Every line that holds the word "Veranstaltungen" needs to be copied from the data below.

::::::::

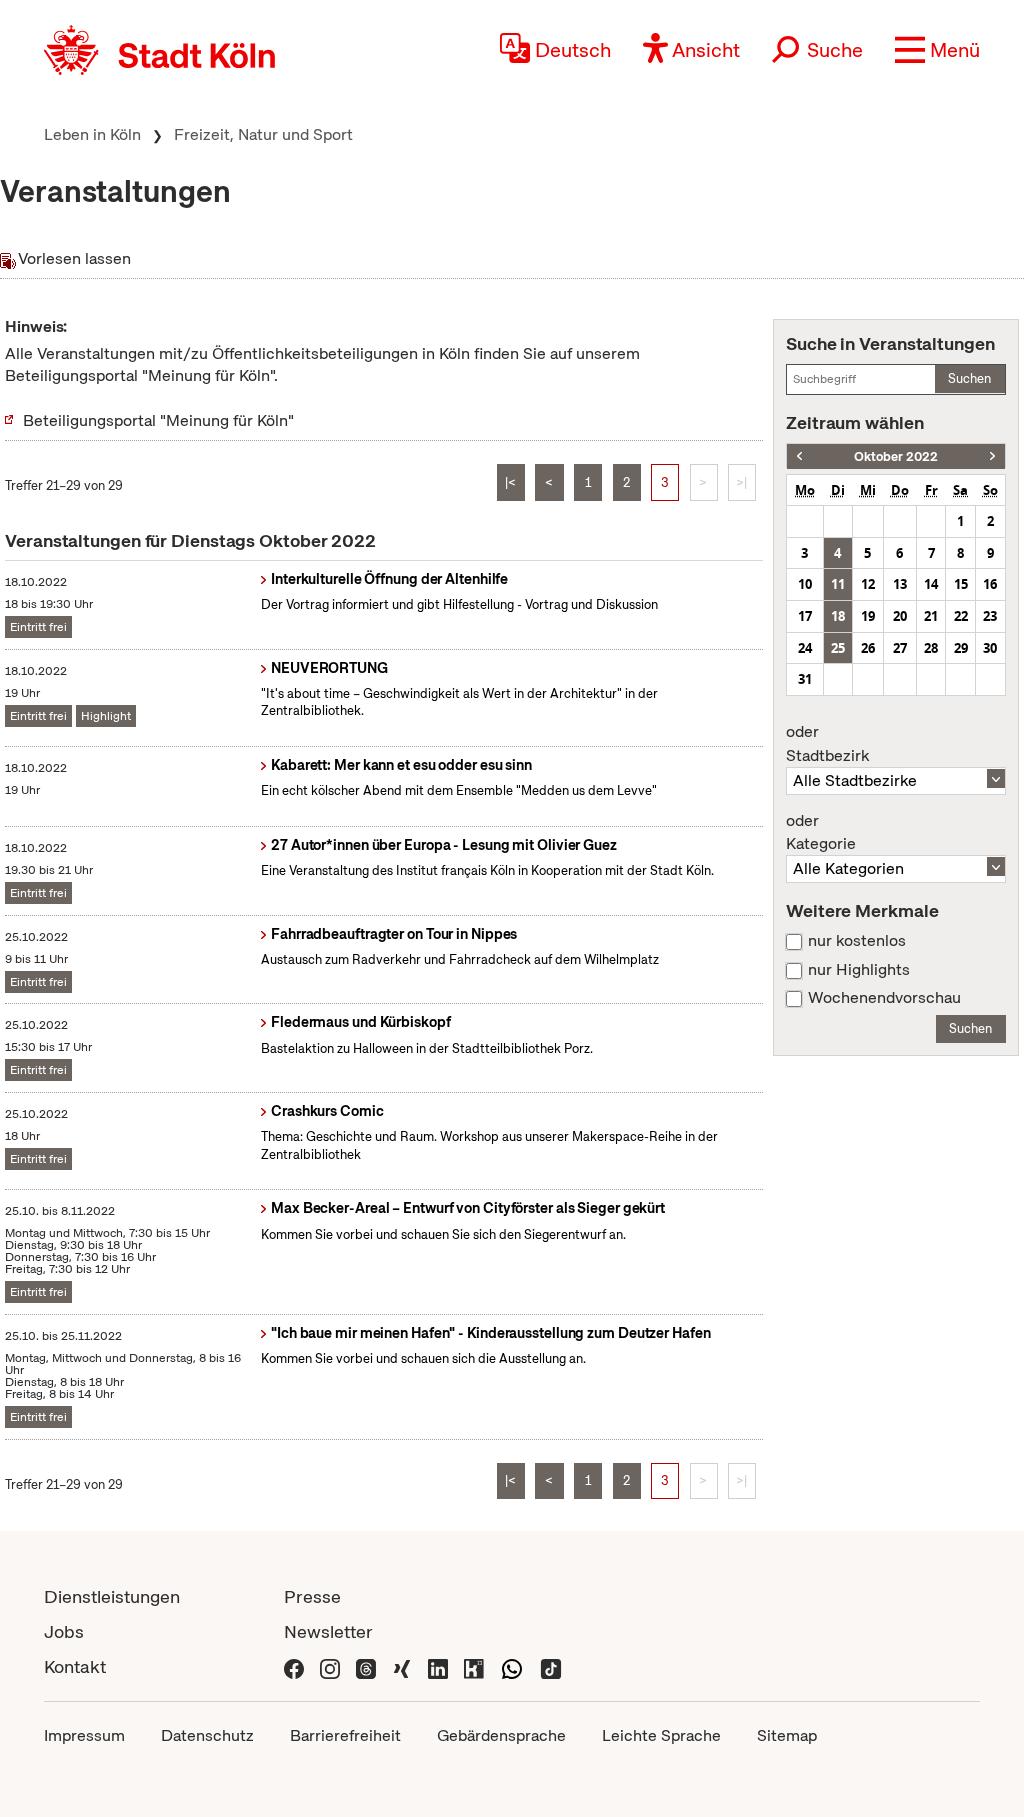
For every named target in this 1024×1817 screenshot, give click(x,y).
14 (931, 584)
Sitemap (787, 1735)
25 (838, 648)
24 (805, 648)
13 (900, 584)
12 (868, 584)
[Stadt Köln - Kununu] (474, 1666)
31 (805, 679)
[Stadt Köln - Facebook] (294, 1666)
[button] (937, 50)
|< (510, 482)
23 (990, 616)
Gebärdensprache (501, 1735)
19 (868, 616)
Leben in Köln (92, 134)
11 (838, 584)
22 (961, 616)
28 (931, 648)
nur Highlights (859, 970)
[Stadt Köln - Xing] (402, 1666)
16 (990, 584)
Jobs (64, 1631)
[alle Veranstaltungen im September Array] (799, 456)
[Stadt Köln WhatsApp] (512, 1666)
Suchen (969, 378)
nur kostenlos (857, 941)
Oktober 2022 (896, 456)
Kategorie (821, 833)
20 (900, 616)
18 (838, 616)
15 (961, 584)
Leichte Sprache (661, 1735)
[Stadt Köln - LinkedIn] (438, 1666)
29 (961, 648)
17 (805, 616)
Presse (312, 1596)
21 (931, 616)
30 (990, 648)
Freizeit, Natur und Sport (263, 134)
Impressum (84, 1735)
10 (805, 584)
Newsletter (328, 1631)
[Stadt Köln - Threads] (366, 1666)
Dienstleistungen (112, 1596)
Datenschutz (207, 1735)
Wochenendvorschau (884, 998)
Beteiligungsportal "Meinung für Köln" (158, 420)
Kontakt (75, 1666)
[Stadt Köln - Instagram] (330, 1666)
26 (868, 648)
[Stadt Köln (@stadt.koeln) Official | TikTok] (551, 1666)
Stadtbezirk (827, 744)
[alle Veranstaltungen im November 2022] (992, 456)
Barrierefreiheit (345, 1735)
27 (900, 648)
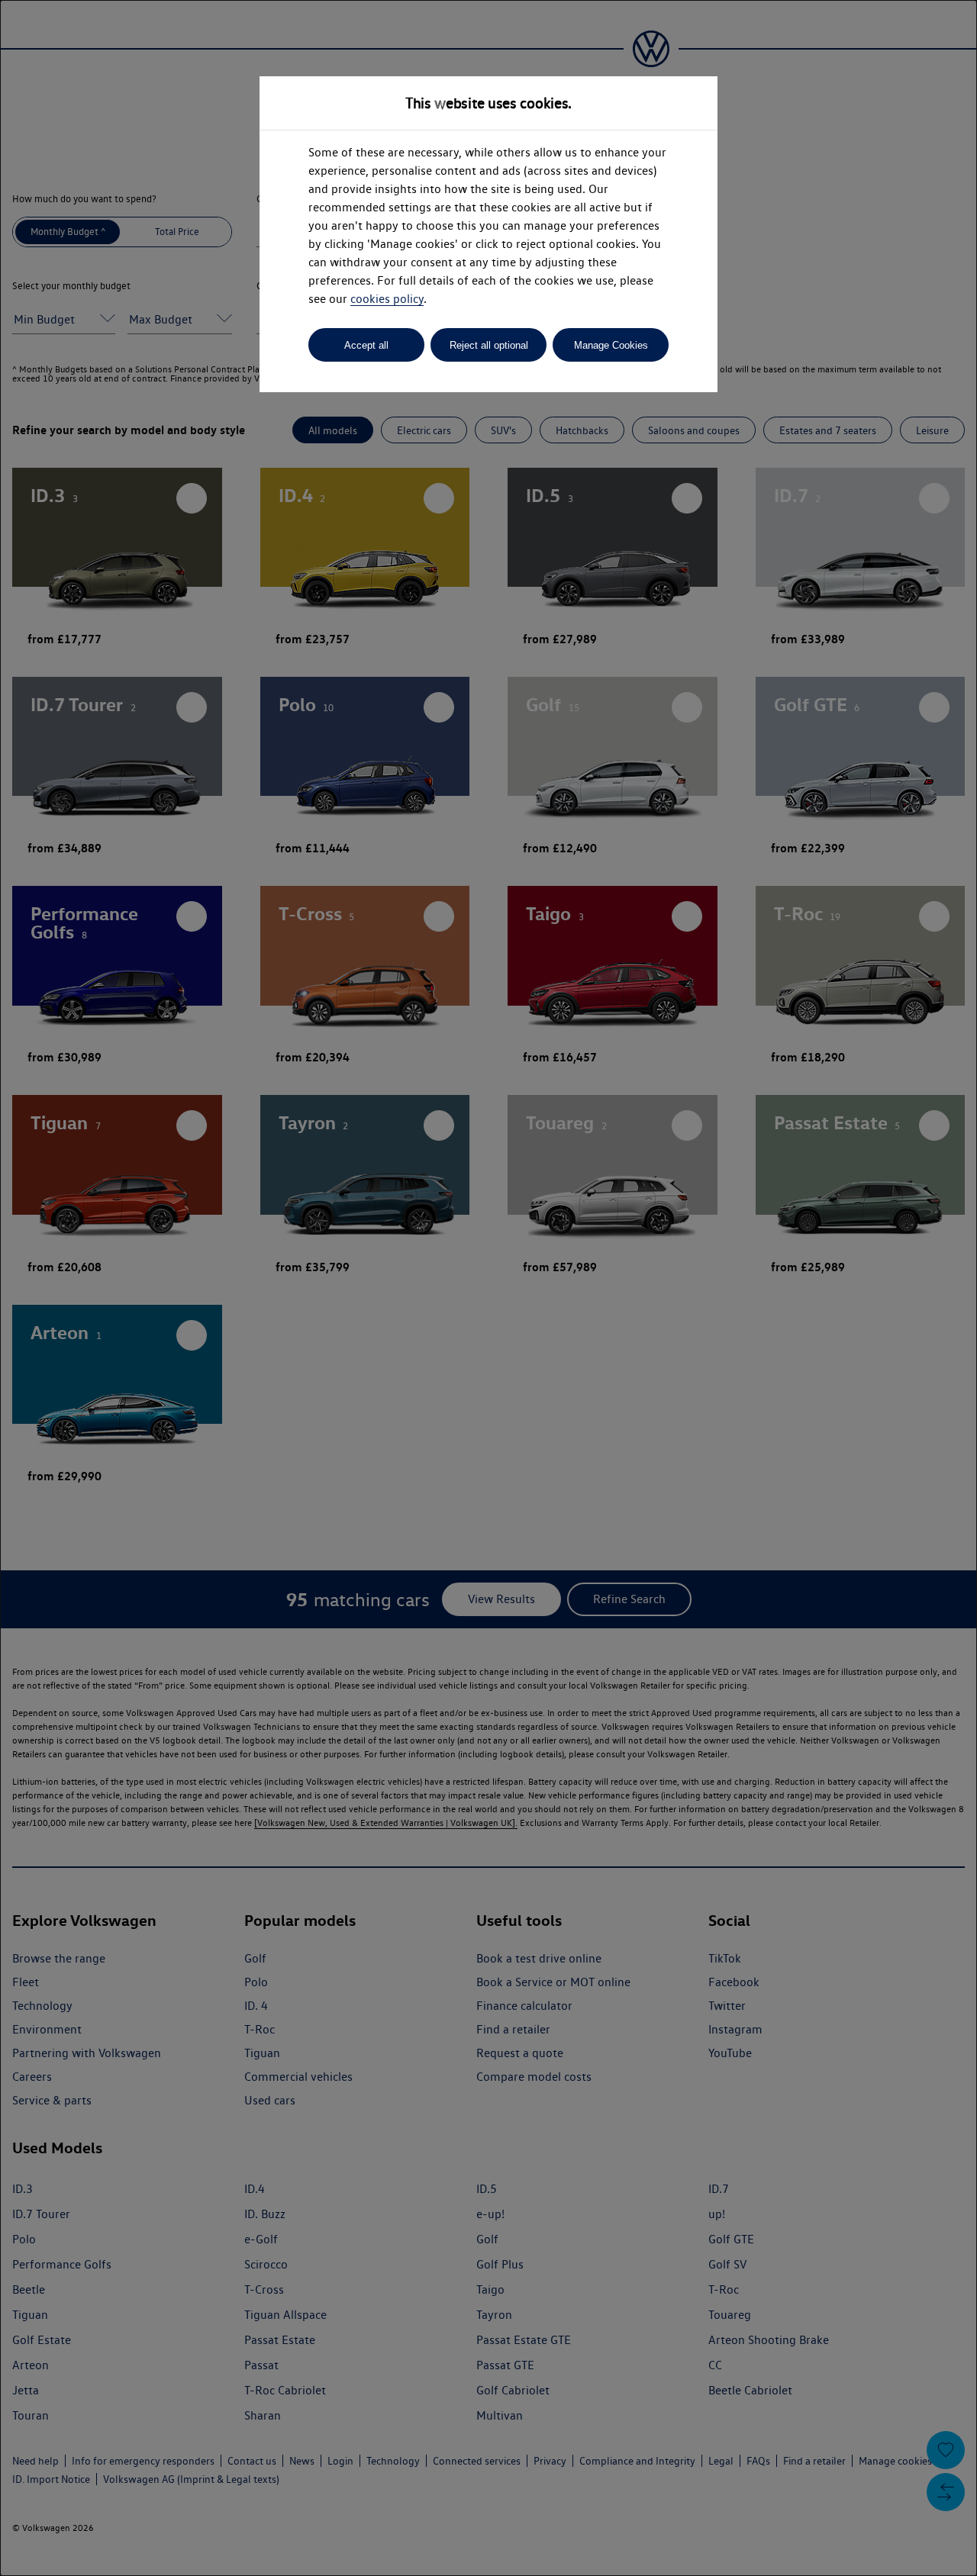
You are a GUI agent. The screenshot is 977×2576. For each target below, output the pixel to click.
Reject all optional (489, 345)
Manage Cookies (611, 345)
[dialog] (488, 1288)
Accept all (366, 345)
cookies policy (387, 298)
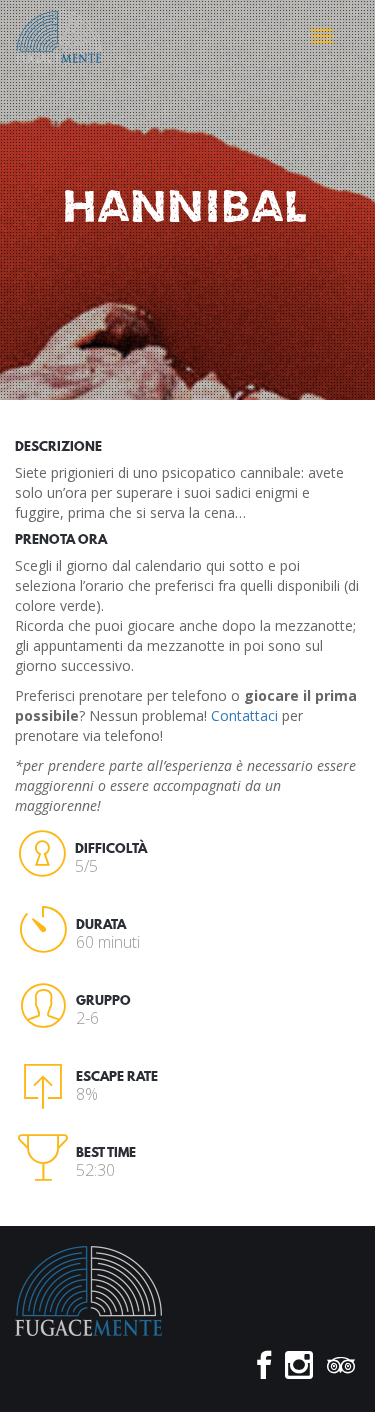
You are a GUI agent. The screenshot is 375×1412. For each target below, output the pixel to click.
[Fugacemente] (58, 35)
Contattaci (244, 715)
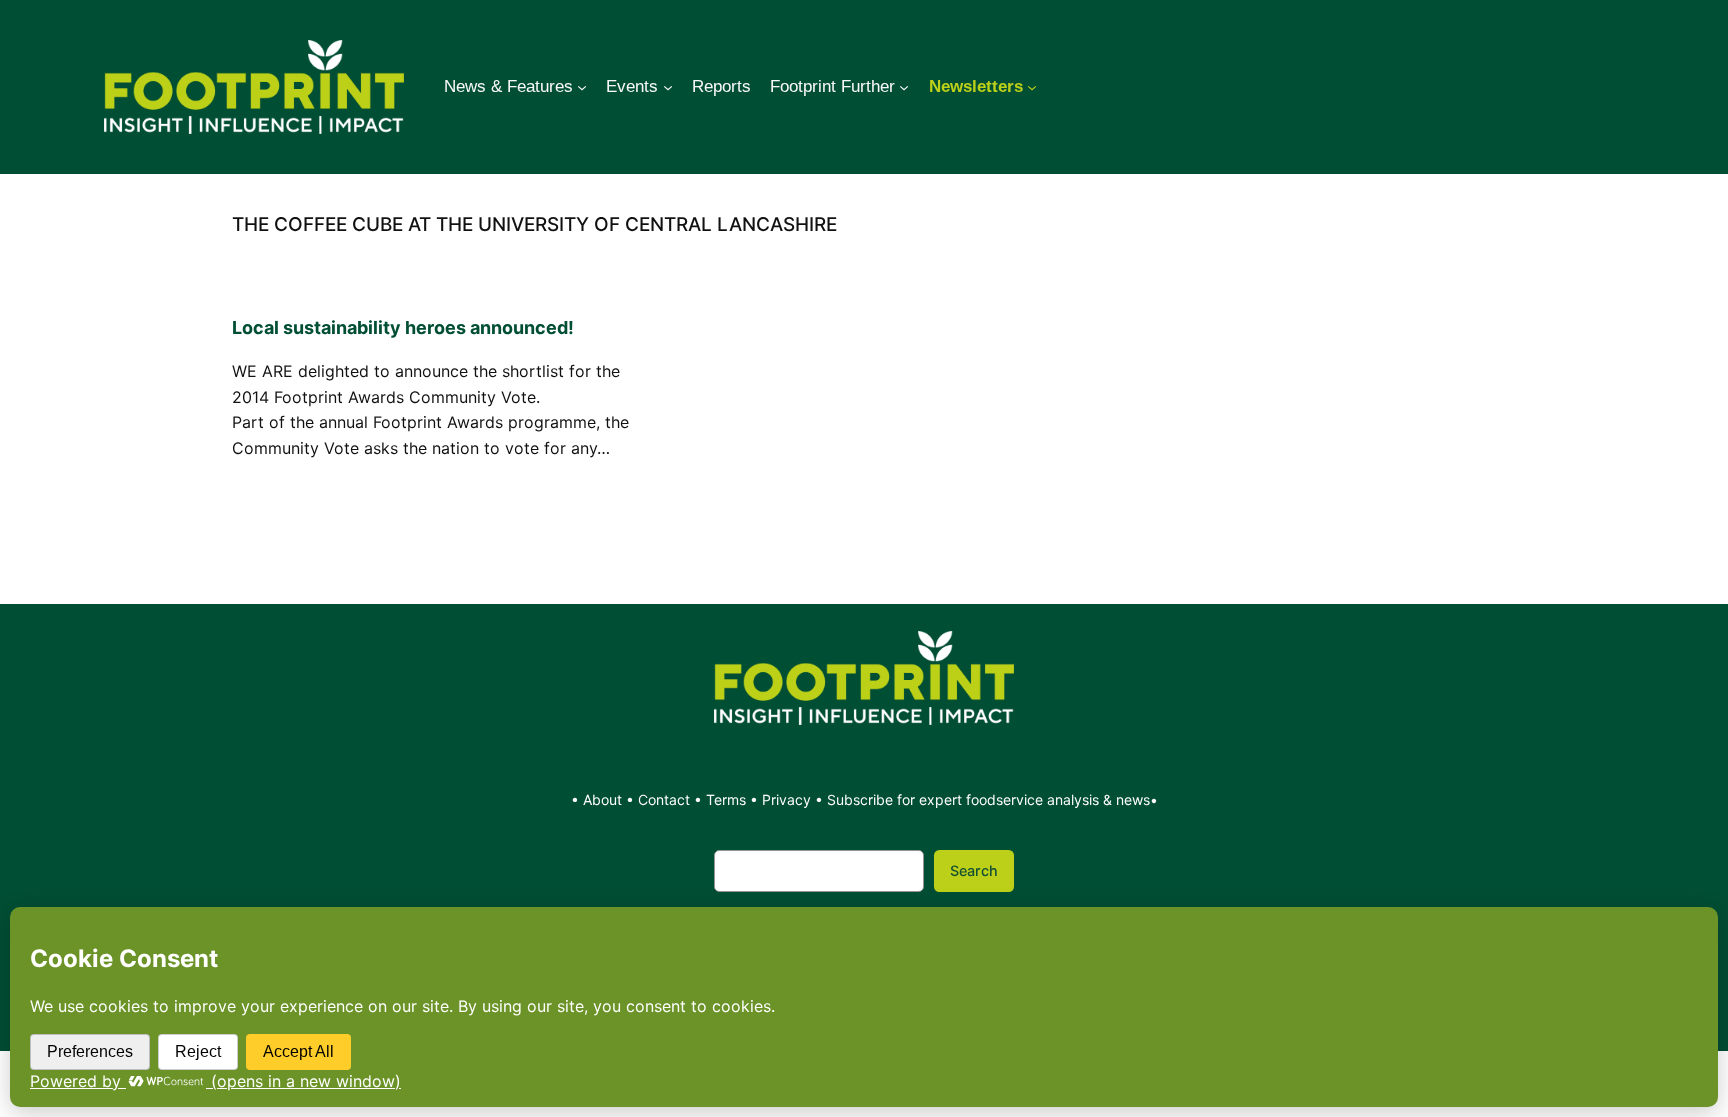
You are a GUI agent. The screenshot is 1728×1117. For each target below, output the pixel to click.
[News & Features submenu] (582, 87)
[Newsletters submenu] (1032, 87)
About (604, 799)
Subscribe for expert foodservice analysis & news (988, 799)
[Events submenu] (668, 87)
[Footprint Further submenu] (904, 87)
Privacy (786, 799)
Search (974, 870)
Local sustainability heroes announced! (403, 327)
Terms (726, 799)
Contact (666, 799)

::::::::

Solved problem:
[alle Veranstaltungen im September Array] (799, 456)
[alle Veranstaltungen im November 2022] (992, 456)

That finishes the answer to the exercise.